Pixel coordinate grounding data
· · · ·

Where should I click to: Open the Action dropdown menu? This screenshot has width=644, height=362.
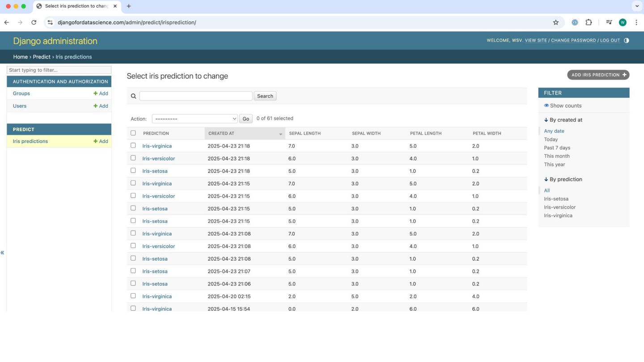coord(195,119)
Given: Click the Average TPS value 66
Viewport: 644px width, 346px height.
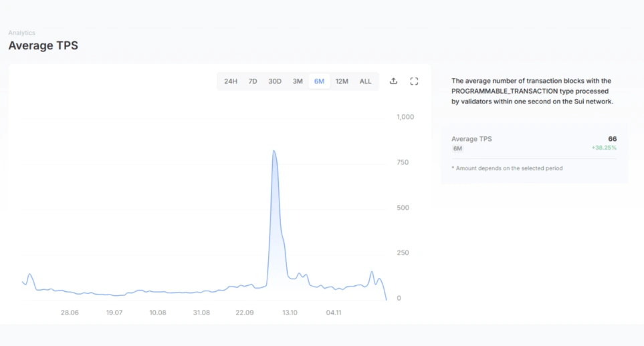Looking at the screenshot, I should [612, 138].
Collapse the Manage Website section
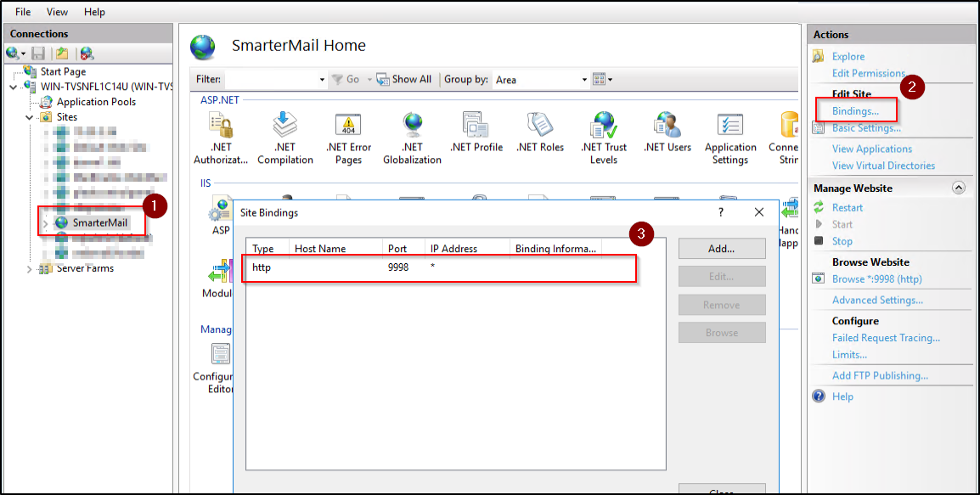This screenshot has width=980, height=495. pyautogui.click(x=959, y=188)
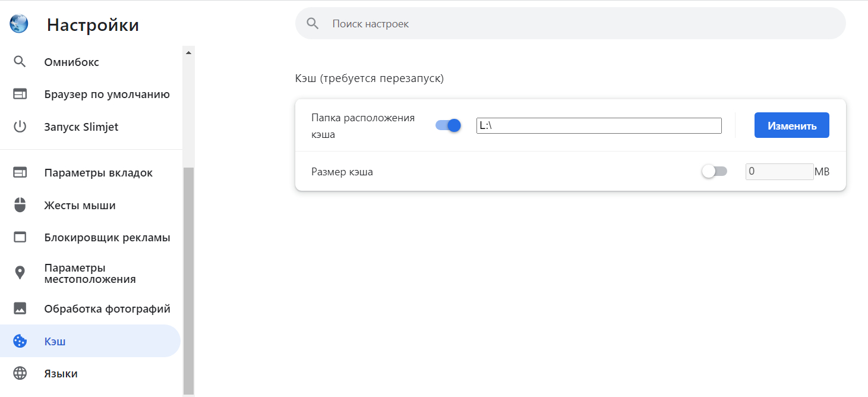Enable the cache size toggle
This screenshot has height=397, width=868.
point(714,172)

· · · ·

**Your goal:**
The answer must be an exact copy of the records above, with the pictures left out.

**Answer space:**
Where should I click to: Open the Action dropdown menu? This screenshot has width=644, height=362.
coord(195,119)
Given: Click the Average TPS value 66
Viewport: 644px width, 346px height.
Looking at the screenshot, I should [612, 138].
Collapse the Manage Website section
This screenshot has width=980, height=495. pyautogui.click(x=959, y=188)
Enable the cache size toggle
This screenshot has height=397, width=868.
point(714,172)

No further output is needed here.